Le 17 mai dernier, la dernière journée de Ligue 1 a été marquée par l’interruption du match opposant Nantes à Toulouse, suite à l’envahissement du terrain par des supporters nantais. La commission de discipline de la LFP a choisi d’entériner le score de 0-0, une décision qui n’a pas été bien accueillie par le Toulouse FC, qui envisage désormais de faire appel.
Les Violets ont exprimé leur désapprobation, déclarant : « Nous regrettons que cette rencontre n’ait pu aller à son terme dans des conditions normales et nous nous interrogeons sur ce que le club aurait concrètement pu faire, dans un tel contexte, pour permettre au match de se terminer. Nous resterons également attentifs aux potentielles dérives qu’une telle décision pourrait entraîner à l’avenir. » Le club toulousain aurait, sans surprise, préféré se voir attribuer une victoire par forfait (3-0). Face à cette montée de la polémique, Sébastien Deneux, président de la commission de discipline de la LFP, a apporté des éclaircissements.
Interrogé sur les interrogations que suscite le maintien du score, alors que l’interruption a été provoquée par les supporters de Nantes, Sébastien Deneux a rappelé l’évolution des règlements. Il y a deux ans, de nouvelles options ont été ajoutées, au-delà de la simple défaite par forfait ou d’un match rejoué à 0-0. Un élément crucial dans ce dossier est l’absence totale d’enjeu sportif pour les deux formations au moment de l’arrêt du jeu. Le FC Nantes était déjà officiellement relégué, tandis que le TFC, qu’il obtienne un nul ou une victoire, était assuré de terminer à la 9e place de Ligue 1 avec 45 ou 47 points. Ainsi, du point de vue purement sportif, la décision d’infliger un match perdu ou de valider le score n’avait aucune incidence sur leur classement final.
« Il est absolument hors de question que des clubs et les supporters tentent, par leur comportement, d’influer sur le sort du match »
Concernant le choix de maintenir le score plutôt que d’attribuer la perte du match, le président de la commission a expliqué que les nouvelles dispositions réglementaires visent précisément à séparer au maximum les aspects sportifs des sanctions disciplinaires, afin d’éviter tout « effet d’aubaine ». Il s’agit d’empêcher qu’un club puisse tirer un avantage sportif d’un comportement répréhensible des supporters adverses, avantage qui n’était pas acquis au moment de l’arrêt de la rencontre.

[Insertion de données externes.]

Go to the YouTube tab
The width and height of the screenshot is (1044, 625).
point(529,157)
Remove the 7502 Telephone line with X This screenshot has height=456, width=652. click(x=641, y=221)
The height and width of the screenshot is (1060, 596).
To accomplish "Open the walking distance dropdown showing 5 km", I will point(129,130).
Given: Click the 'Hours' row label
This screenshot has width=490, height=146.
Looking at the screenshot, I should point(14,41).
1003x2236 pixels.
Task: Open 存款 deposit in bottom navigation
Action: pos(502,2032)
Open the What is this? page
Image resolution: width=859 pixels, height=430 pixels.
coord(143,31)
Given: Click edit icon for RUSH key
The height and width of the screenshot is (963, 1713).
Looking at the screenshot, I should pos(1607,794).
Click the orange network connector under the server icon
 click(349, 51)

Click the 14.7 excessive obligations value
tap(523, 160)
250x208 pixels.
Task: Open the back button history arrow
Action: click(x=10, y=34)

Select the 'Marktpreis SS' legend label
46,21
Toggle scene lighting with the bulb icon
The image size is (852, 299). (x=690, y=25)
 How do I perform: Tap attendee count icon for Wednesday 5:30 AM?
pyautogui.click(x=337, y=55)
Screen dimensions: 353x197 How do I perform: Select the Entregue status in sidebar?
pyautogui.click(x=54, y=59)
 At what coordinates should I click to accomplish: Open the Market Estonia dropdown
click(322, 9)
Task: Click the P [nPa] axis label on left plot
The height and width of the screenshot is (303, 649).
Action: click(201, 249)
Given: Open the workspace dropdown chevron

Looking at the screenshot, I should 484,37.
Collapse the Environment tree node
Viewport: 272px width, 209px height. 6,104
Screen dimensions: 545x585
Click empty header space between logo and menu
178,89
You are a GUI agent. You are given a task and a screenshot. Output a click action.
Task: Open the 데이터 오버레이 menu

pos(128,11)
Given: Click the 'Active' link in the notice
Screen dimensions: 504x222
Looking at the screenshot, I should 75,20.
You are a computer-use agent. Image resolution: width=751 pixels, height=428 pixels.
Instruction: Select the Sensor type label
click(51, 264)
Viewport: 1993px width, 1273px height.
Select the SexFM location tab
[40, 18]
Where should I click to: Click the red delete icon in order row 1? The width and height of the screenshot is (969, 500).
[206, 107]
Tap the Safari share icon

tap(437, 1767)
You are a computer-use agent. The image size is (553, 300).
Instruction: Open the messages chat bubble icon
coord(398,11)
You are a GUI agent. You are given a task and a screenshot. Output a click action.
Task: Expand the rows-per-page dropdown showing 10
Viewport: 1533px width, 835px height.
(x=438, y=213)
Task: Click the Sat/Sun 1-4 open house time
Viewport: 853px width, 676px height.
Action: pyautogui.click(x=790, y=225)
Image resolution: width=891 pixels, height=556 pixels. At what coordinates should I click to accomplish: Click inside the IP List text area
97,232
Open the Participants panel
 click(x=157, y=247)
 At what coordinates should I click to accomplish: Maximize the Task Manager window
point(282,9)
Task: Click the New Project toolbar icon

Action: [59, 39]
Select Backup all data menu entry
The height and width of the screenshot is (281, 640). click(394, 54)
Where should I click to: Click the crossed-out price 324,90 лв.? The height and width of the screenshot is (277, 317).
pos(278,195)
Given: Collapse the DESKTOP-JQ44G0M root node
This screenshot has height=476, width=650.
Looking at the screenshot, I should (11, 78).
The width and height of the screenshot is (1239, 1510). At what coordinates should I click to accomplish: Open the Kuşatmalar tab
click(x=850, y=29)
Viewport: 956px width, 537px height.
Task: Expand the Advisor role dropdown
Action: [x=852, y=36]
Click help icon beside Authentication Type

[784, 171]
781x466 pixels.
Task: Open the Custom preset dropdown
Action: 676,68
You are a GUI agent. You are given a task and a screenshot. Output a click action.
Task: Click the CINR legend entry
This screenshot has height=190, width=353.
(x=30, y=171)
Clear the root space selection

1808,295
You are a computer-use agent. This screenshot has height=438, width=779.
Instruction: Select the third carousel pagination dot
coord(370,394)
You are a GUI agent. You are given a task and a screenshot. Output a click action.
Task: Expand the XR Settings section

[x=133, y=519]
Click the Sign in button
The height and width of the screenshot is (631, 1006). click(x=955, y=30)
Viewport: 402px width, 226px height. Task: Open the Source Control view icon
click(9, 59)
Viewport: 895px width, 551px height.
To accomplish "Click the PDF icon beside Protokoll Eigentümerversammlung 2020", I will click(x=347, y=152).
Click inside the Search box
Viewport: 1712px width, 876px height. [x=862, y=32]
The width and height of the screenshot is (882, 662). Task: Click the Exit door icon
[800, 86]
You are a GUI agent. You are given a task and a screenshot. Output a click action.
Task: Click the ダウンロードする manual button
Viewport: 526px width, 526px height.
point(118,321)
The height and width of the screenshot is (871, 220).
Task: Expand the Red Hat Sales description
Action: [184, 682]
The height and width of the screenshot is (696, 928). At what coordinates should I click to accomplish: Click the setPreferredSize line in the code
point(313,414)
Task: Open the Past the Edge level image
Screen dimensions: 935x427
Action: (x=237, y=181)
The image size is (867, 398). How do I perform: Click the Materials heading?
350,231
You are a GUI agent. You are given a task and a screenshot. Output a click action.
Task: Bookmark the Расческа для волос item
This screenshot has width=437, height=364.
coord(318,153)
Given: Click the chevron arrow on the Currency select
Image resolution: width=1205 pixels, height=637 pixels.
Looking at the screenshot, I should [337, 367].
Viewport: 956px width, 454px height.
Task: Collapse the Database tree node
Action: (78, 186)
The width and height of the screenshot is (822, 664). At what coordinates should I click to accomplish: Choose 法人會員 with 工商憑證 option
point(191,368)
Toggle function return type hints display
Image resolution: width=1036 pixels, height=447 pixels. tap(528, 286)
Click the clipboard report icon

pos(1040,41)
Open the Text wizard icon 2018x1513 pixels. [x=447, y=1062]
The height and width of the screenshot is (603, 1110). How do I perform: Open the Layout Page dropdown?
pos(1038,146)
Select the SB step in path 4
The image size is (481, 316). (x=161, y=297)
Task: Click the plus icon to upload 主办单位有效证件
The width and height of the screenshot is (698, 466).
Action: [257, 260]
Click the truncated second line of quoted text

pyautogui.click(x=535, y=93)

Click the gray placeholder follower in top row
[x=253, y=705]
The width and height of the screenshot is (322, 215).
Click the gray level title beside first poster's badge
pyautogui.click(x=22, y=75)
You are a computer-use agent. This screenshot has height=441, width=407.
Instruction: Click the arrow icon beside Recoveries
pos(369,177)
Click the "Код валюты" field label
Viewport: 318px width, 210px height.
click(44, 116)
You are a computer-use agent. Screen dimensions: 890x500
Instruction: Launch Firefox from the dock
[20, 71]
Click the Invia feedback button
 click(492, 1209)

Dans le cas présent, la commission s’est interrogée sur la légitimité d’accorder une victoire 3-0 à Toulouse pour un match interrompu alors que le score était de 0-0.
Quant à la crainte d’une jurisprudence potentiellement dangereuse, Sébastien Deneux se montre rassurant. Il insiste sur le fait que cette décision doit être analysée à travers le prisme spécifique de l’absence d’impact sportif. Dans toute autre configuration, et sans s’engager dans la « discipline fiction », il est presque certain qu’une autre résolution aurait été prise. La commission reste extrêmement vigilante et refuse catégoriquement que des clubs ou leurs supporters puissent, par des agissements inappropriés, tenter d’influencer l’issue d’une rencontre par une interruption définitive dans l’espoir d’en tirer un quelconque bénéfice.